━━ EXERCISE INPUTS

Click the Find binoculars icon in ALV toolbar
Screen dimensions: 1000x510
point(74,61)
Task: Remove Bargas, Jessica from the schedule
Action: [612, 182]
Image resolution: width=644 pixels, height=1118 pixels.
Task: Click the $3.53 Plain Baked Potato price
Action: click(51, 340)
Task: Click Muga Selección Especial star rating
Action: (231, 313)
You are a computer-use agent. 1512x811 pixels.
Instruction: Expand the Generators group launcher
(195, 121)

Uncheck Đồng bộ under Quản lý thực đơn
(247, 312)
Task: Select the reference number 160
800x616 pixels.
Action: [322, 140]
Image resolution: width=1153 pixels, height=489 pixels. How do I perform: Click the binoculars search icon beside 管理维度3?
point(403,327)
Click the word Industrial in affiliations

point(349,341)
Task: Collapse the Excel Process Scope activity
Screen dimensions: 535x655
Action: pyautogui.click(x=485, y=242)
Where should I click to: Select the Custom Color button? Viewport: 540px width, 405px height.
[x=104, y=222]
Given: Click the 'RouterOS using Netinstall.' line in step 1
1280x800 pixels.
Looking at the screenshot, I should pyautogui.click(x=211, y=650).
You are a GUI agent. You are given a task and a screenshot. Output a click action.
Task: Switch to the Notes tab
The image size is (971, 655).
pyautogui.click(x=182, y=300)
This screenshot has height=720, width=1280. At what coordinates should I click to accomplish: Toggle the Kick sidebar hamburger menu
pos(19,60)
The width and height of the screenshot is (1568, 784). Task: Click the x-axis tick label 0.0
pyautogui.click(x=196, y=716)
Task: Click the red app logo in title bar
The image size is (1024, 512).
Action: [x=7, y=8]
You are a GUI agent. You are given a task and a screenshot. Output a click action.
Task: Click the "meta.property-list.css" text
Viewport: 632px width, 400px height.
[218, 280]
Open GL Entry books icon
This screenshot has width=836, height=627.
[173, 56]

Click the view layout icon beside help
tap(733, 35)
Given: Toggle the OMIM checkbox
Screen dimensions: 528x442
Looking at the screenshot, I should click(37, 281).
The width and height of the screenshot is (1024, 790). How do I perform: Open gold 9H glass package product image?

━━━━

## DIRECTIVE
Rewrite every row above, swapping "binoculars" for "magnifier" wherever it appears and leaving everything else unchanged.

## FINISHED TASK
Click the Find magnifier icon in ALV toolbar
Screen dimensions: 1000x510
point(74,61)
Task: Remove Bargas, Jessica from the schedule
Action: [612, 182]
Image resolution: width=644 pixels, height=1118 pixels.
Task: Click the $3.53 Plain Baked Potato price
Action: click(51, 340)
Task: Click Muga Selección Especial star rating
Action: (231, 313)
You are a computer-use agent. 1512x811 pixels.
Instruction: Expand the Generators group launcher
(195, 121)

Uncheck Đồng bộ under Quản lý thực đơn
(247, 312)
Task: Select the reference number 160
800x616 pixels.
Action: [322, 140]
Image resolution: width=1153 pixels, height=489 pixels. How do I perform: Click the magnifier search icon beside 管理维度3?
point(403,327)
Click the word Industrial in affiliations

point(349,341)
Task: Collapse the Excel Process Scope activity
Screen dimensions: 535x655
Action: pyautogui.click(x=485, y=242)
Where should I click to: Select the Custom Color button? Viewport: 540px width, 405px height.
[x=104, y=222]
Given: Click the 'RouterOS using Netinstall.' line in step 1
1280x800 pixels.
Looking at the screenshot, I should pyautogui.click(x=211, y=650).
You are a GUI agent. You are given a task and a screenshot. Output a click action.
Task: Switch to the Notes tab
The image size is (971, 655).
pyautogui.click(x=182, y=300)
This screenshot has height=720, width=1280. At what coordinates should I click to accomplish: Toggle the Kick sidebar hamburger menu
pos(19,60)
The width and height of the screenshot is (1568, 784). Task: Click the x-axis tick label 0.0
pyautogui.click(x=196, y=716)
Task: Click the red app logo in title bar
The image size is (1024, 512).
Action: [x=7, y=8]
You are a GUI agent. You are given a task and a screenshot. Output a click action.
Task: Click the "meta.property-list.css" text
Viewport: 632px width, 400px height.
[218, 280]
Open GL Entry books icon
This screenshot has width=836, height=627.
[173, 56]

Click the view layout icon beside help
tap(733, 35)
Given: Toggle the OMIM checkbox
Screen dimensions: 528x442
Looking at the screenshot, I should click(37, 281).
The width and height of the screenshot is (1024, 790). How do I perform: Open gold 9H glass package product image?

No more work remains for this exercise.